• [DOCUMENT EXTRACT]
——
On Monday, April 17, Jews from all over the world gathered to commemorate Yom HaShoah, or Holocaust Remembrance Day. Marked yearly in our calendars, this day offers a chance for Jews and non-Jews to reflect on the atrocities committed around 80 years ago. While these days of remembrance bring up immeasurable pain for many, keeping Holocaust education alive is more important than ever. Ensuring society is literate about this unimaginable genocide is imperative to show how antisemitism is not an isolated moment in history but an ongoing force that continues to plague our everyday lives.

According to Statistics Canada, hate crimes against Jews have been on the rise in recent years. In 2021, there was a 47 per cent increase in police-reported hate crimes against Jewish people. Of the 884 religion-based hate crimes that year, 487 of them targeted the Jewish community.

That is why the new Toronto Holocaust Museum, opening June 9, will be an important hallmark in the city, says Dara Solomon, executive director of the Neuberger Holocaust Education Centre. Stocked with primary documents, archival footage, and personal testimony of survivors, the museum—like many around the world—will educate the public on this tragic chapter in the world’s history; making us confront the ugliest parts of humanity in order to forge a more peaceful future.

I talked with Solomon on the importance of commemorating the Holocaust, educating the public, and why historical preservation can help combat antisemitism today.

This is a simple question to start, but why is it important to commemorate Yom HaShoah?

Yom HaShoah is the Jewish date of remembrance for the Holocaust, but there are now a number of dates that Jews and non-Jews mark throughout the year to commemorate the Holocaust. Yom HaShoah has been a community tradition for several decades and started in Toronto early on, as early as the late 1940s. These commemorative activities and services were important for survivors and their families but it’s important to continue the tradition for all Jews. Now we also have International Holocaust Remembrance Day that falls on January 27, to ensure the non-Jewish community commemorates this time in our history.
——
• [SOURCE MATERIAL]
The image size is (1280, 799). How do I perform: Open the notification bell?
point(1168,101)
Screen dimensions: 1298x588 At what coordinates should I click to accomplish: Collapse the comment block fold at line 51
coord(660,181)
——
• [TASKS TO CARRY OUT]
a – Translate this sentence from the Yom HaShoah interview into Spanish: "In 2021, there was a 47 per cent increase in police-reported hate crimes against Jewish people."
b – Continue the Yom HaShoah interview from the point where it ends.

• [TASK RESULTS]
a – En 2021, hubo un aumento del 47 por ciento en los delitos de odio contra personas judías denunciados a la policía.

b –
How do you educate those in the non-Jewish community who don’t know the Holocaust as intimately as Jews do?

There’s also Holocaust Education Week in early November, which typically closes on the commemoration of the anniversary of Kristallnacht on November 8. Holocaust Education Week—which was founded by volunteers who were involved with our centre years ago—has a mandate to ensure Holocaust education takes place in intercultural spaces such as churches, mosques, and faith-based groups. The goal was to build relationships with those groups to carry on that education to other religious communities. And education continued to happen in public libraries and schools. It’s shifted in recent years because we want to make sure Holocaust education takes place throughout the year and not just one week. The Toronto Holocaust Museum will make it possible for everyone to learn and commemorate together.

Yom Hashoah is a bit different because it typically takes place in a synagogue. There are memorial prayers and it feels like a traditional service with lots of singing, a rabbi provides keynote remarks, we light candles . . . It really feels like a religious ceremony. It has a much more traditional structure. Whereas we commemorate International Holocaust Remembrance Day at the University of Toronto’s Munk School of Global Affairs by bringing in scholars, so it feels more academic and less religious in nature for the general public.

I often hear, anecdotally, the Jewish community fears a significant resurgence in Holocaust deniers as survivors pass away. How do you address that and try to quiet those fears?

The museum that will open on June 9 is built on the idea of preserving the voice of the survivor and continuing to share the narrative of the Holocaust through a trauma-based lens of survivors who made it here in Canada. When you come to the museum there are 11 large scale testimony kiosks based throughout the galleries that go from pre-war Jewish life, to the years of persecution and atrocities, then to liberation, ending with life in Canada. Throughout this history, it's told through the lens of the survivor and backed up by graphics, data, and artifacts, which are another primary source that supports the testimony being told and acts as evidence to counter any Holocaust denial.

How can we relate the Holocaust to the present day for younger generations who might feel disconnected from it?

We’re really careful about crafting experiences that are age appropriate, especially now that the Ontario government has mandated Holocaust education from Grade 6 onwards. It has to be done carefully by creating a number of programs and educating teachers on how to do it. For example, we focus on topics about separation from family rather than the mechanics of genocide. In the new museum we have two intro films, one for early learners and one for the general audience. For early learners it’s from the lens of a young girl as we trace what happened to her and her brother during the Holocaust. We show their experiences in a sensitive and touching way that feels more like a storybook with beautiful visuals and it’s narrated in first person.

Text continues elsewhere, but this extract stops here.